Records listed in a dataset
======

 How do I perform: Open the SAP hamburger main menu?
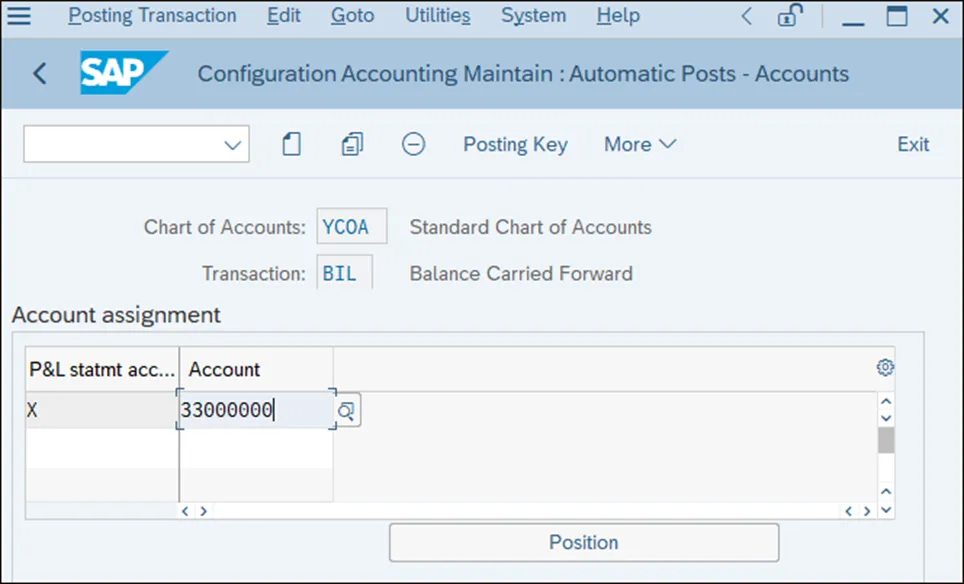[19, 16]
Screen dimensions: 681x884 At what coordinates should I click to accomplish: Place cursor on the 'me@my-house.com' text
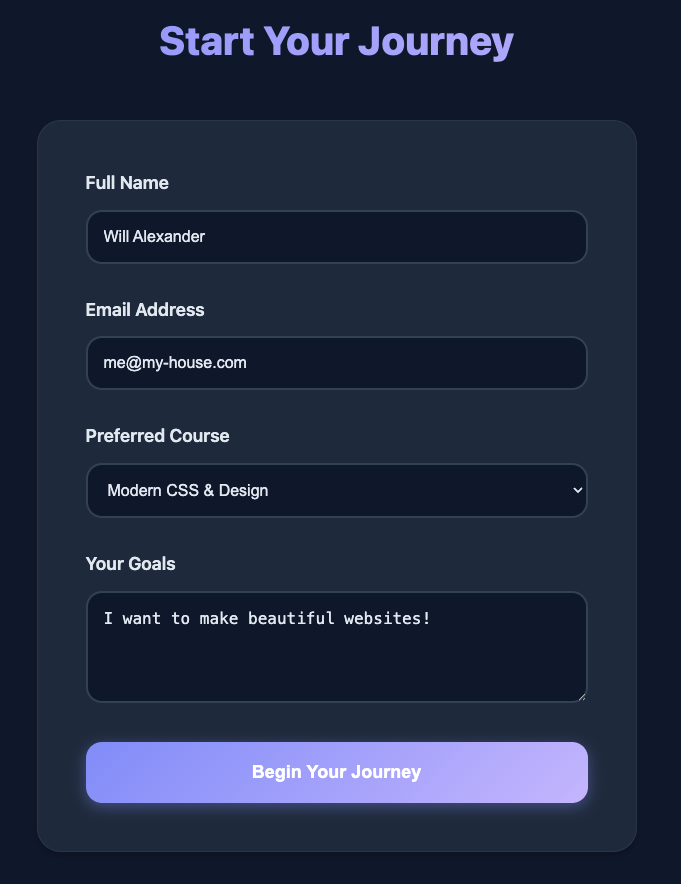175,363
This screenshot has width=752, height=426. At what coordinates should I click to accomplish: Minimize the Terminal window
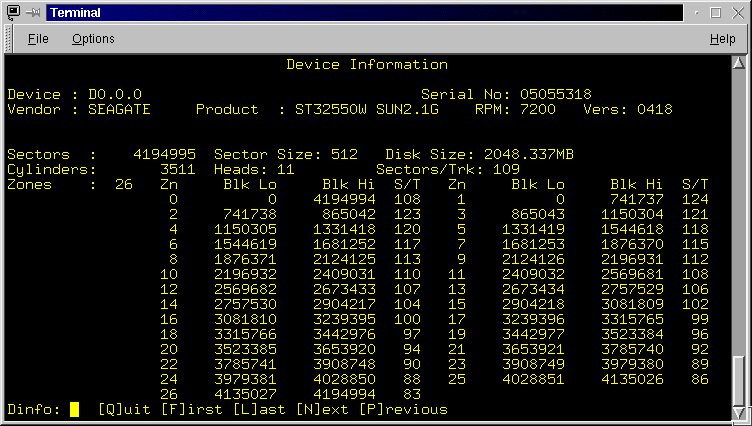tap(696, 13)
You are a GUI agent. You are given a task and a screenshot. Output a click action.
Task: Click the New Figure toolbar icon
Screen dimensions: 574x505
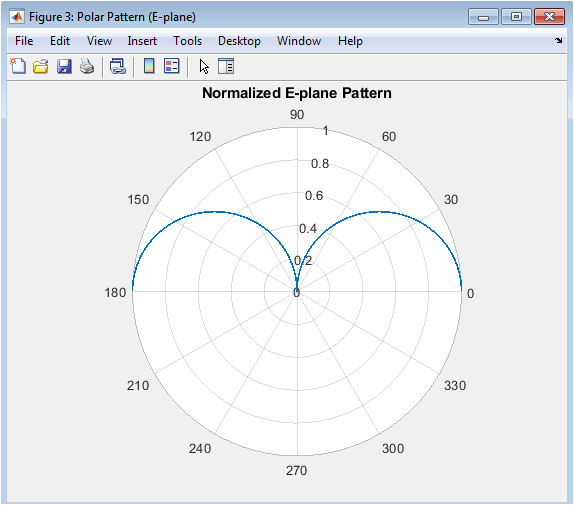point(18,67)
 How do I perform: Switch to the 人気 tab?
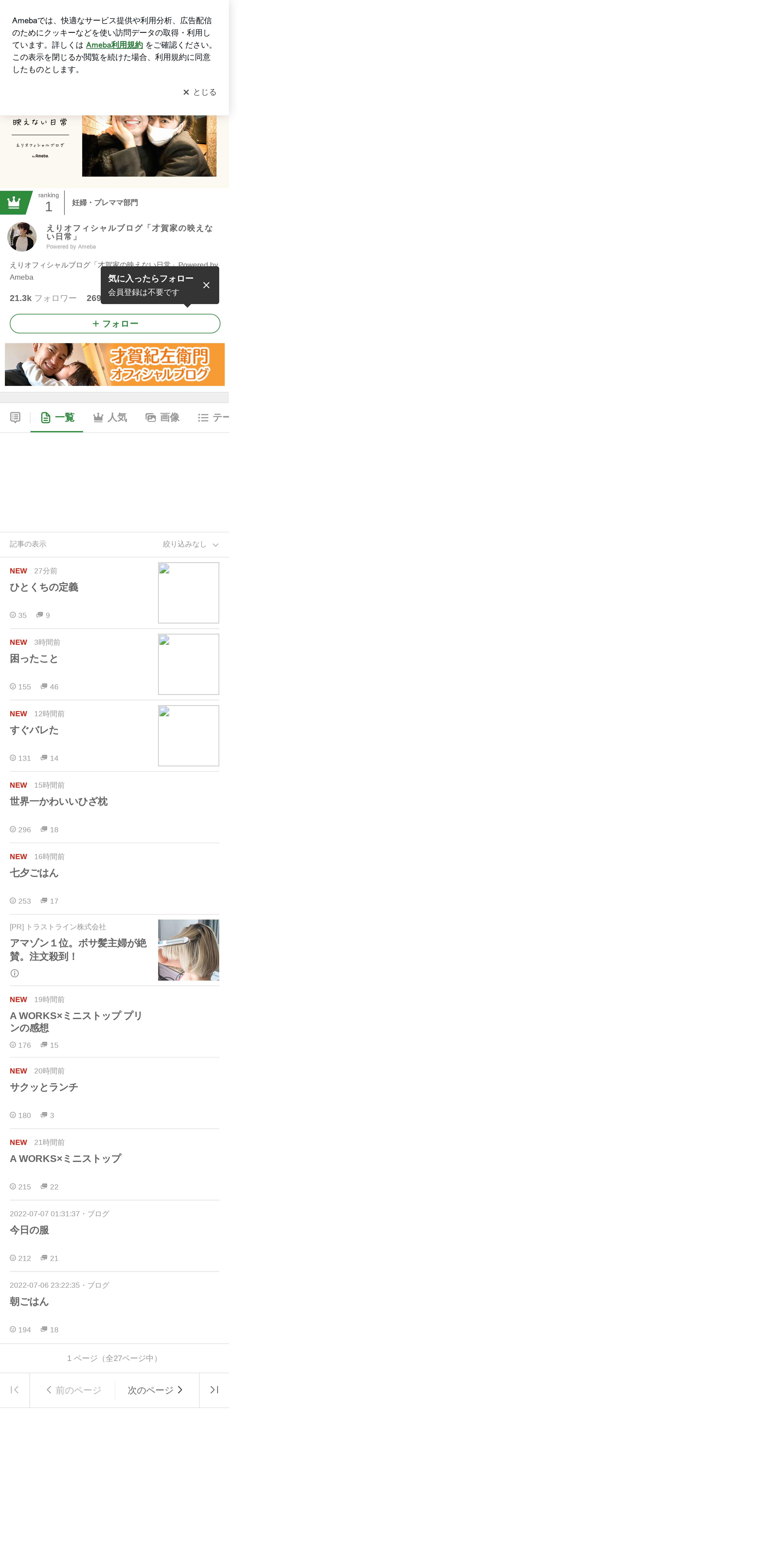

======

:: What needs to be done ::
Rewrite the records as a numbered list, skipping any blank lines. Leave out the pictures.

:: The result ::
1.  How do I perform: Open the SAP hamburger main menu?
2. [19, 16]
3. Screen dimensions: 681x884 At what coordinates should I click to accomplish: Place cursor on the 'me@my-house.com' text
4. 175,363
5. This screenshot has width=752, height=426. At what coordinates should I click to accomplish: Minimize the Terminal window
6. tap(696, 13)
7. You are a GUI agent. You are given a task and a screenshot. Output a click action.
8. Task: Click the New Figure toolbar icon
9. Screen dimensions: 574x505
10. point(18,67)
11.  How do I perform: Switch to the 人気 tab?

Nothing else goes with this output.